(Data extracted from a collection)

—————

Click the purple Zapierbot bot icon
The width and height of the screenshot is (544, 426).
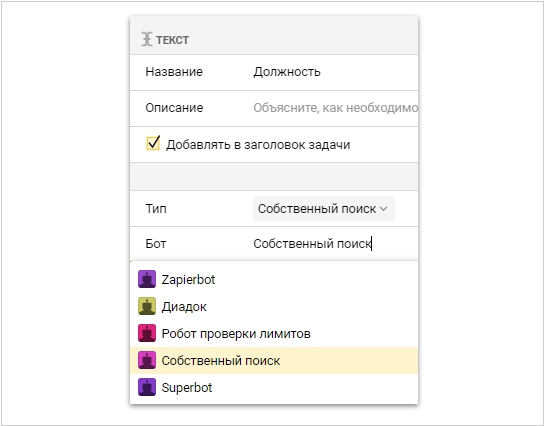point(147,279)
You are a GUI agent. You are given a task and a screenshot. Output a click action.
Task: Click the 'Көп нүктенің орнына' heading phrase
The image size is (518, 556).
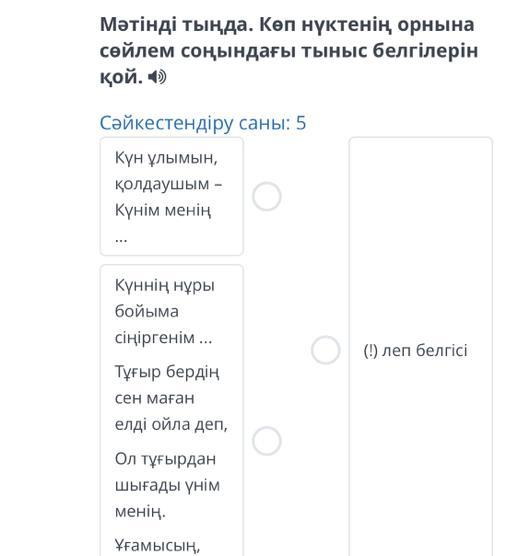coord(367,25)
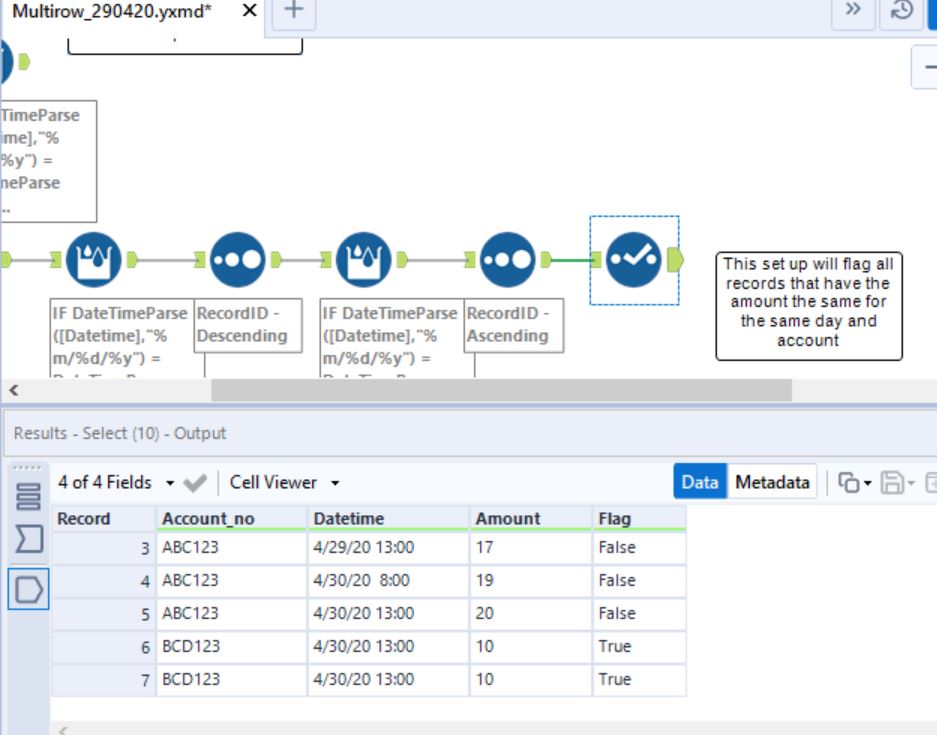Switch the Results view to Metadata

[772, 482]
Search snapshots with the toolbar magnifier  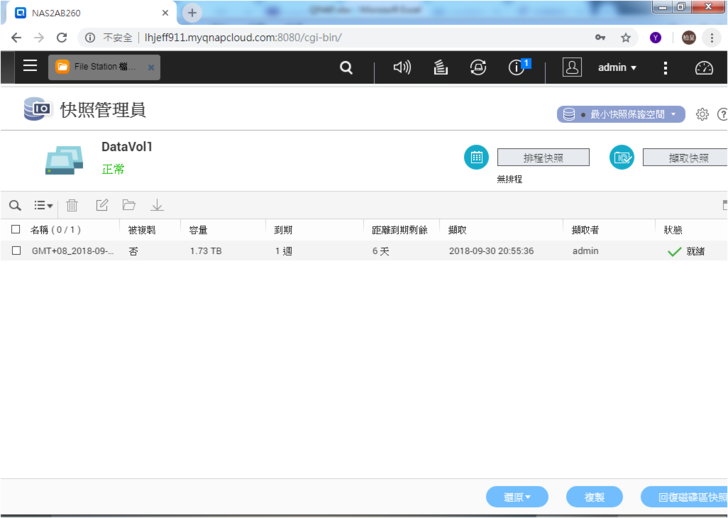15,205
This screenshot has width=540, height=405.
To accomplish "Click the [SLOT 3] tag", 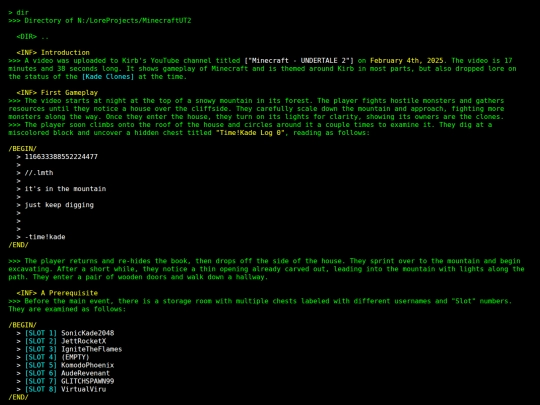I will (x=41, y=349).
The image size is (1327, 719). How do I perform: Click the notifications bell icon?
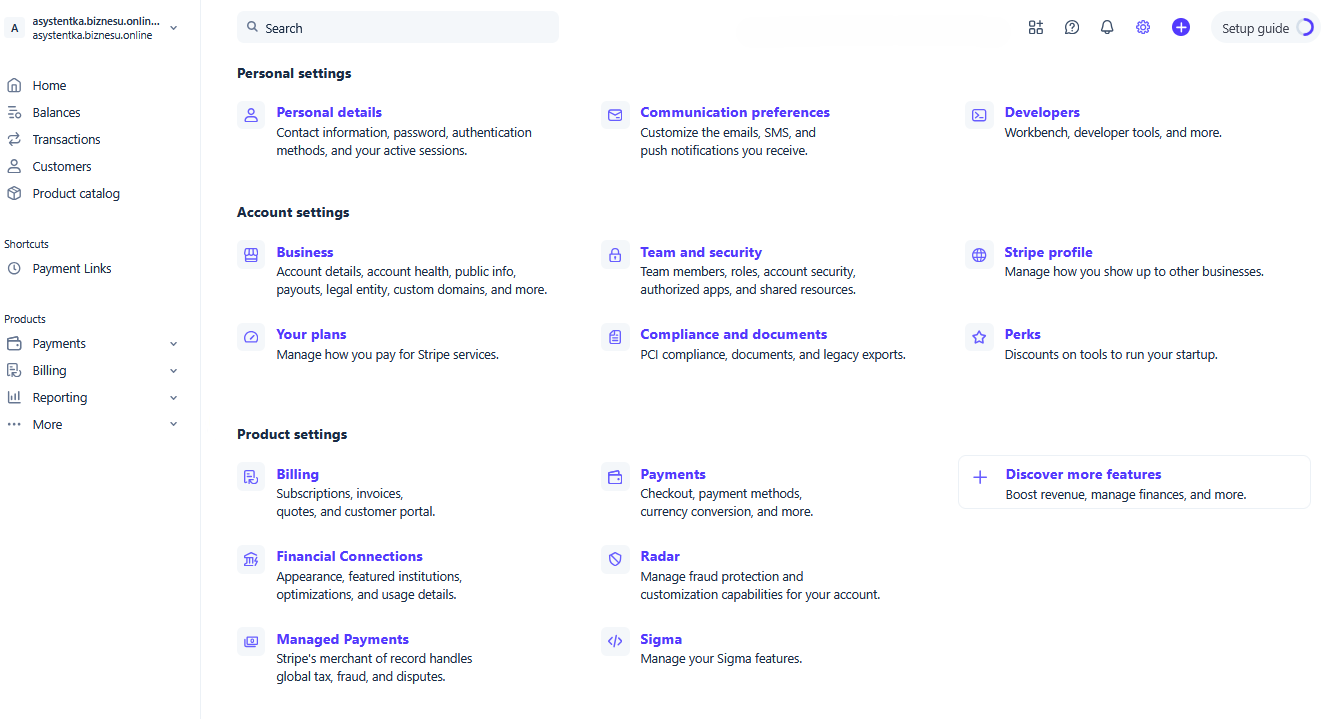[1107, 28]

—————

[Assignment]: Beginning at the line that holds "The image size is (1327, 719)." and ending with the last line of the entries, please set down each line exactly, leaving every picture out.

[Expected output]:
The image size is (1327, 719). How do I perform: Click the notifications bell icon?
[1107, 28]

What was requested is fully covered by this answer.